Documentaire sonore L’identité en transit passe par France Culture

 

« Ne me demandez pas de raconter ma transition », imploraient la plupart des transgenres contactés par Perrine Kervran pour témoigner dans LSD, la série documentaire en quatre épisodes qui leur est consacrée sur France Culture. « Tous étaient échaudés, avec la sensation de s’être fait exploiter par les médias focalisés sur la transformation de leur corps », rapporte la productrice. Elle a donc choisi d’orienter son ­enquête non plus sur leur quotidien intime mais sur l’Histoire des transgenres stigmatisés par la société à travers les époques. Elle découvre alors que les récits à sensation multipliés dans la presse occultent la transphobie. Avec une problématique centrale méconnue, comment la médecine en France a mis la main sur les trans, les désignant comme malades mentaux et les contraignant – sous couvert de psychiatrie – à subir des mesures eugénistes. Ainsi jusqu’en 2016 toute personne souhaitant changer de sexe à l’état civil devait obligatoirement avoir subi une opération de réassignation génitale irréversible, soit une stérilisation.

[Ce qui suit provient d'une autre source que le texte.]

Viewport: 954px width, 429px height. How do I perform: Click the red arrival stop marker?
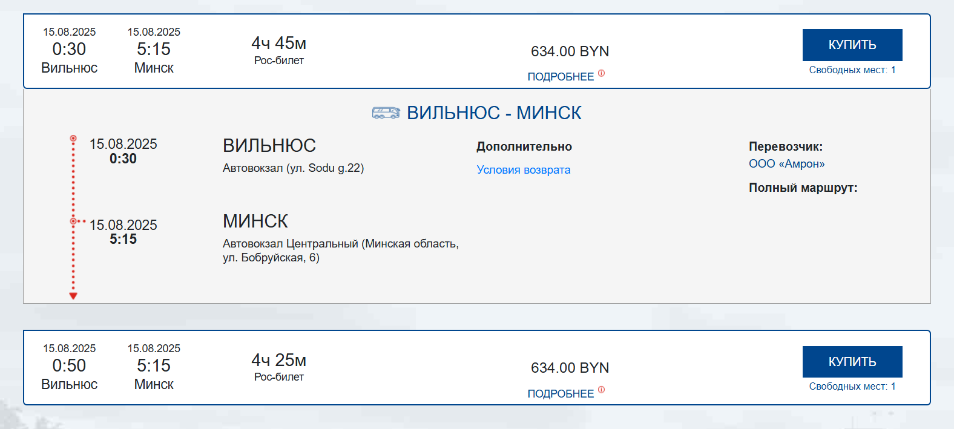pos(73,221)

Etat des lieux de la militance

Mais en démarrant ses recherches, Perrine Kervran se heurte à un nouveau problème : elle constate qu’il n’existe aucun texte universitaire sur les mouvements trans. « Alors je me suis tournée directement vers les ­acteurs et les témoins des différentes ­générations, poursuit-elle. J’ai dû rencontrer longuement chaque personne avant les interviews pour gagner leur confiance, ce que je ne fais jamais lors de mes reportages. » A partir de là, elle retrace l’histoire de la transidentité – distincte de celle des LGB (lesbiennes, gays, bisexuels) – à travers leurs témoignages d’une force peu commune et des archives édifiantes : les premières opérations du sexologue Magnus Hirschfeld dans le Berlin des années 1930, le cabaret du Carrousel, à Paris, qui a permis à de nombreux trans de vivre sans se cacher après-guerre ; les mobilisations activistes en 1968, les groupes radicaux dans les années 1970, dont le Fhar (Front homosexuel d’action révolutionnaire), sans oublier les coups d’éclat aussi glamour que provocateurs des androgynes Gazoline, la multiplications des associations diverses inspirées d’Act up, les marches Existrans. Elle dresse aussi un état des lieux de la militance aujourd’hui portée par les revendications contre la ­Sofect (Société française d’études et de prise en charge de la transidentité), qui veut garder le contrôle sur les parcours transidentitaires. Le tout est enrobé par le mixage remarquable d’Annabelle Brouard. La réalisatrice a utilisé exclusivement des créations de musiciens transgenres ou d’artistes intéressés par les questions du genre pour accompagner ces récits poignants, ceux d’une quête identitaire en marche.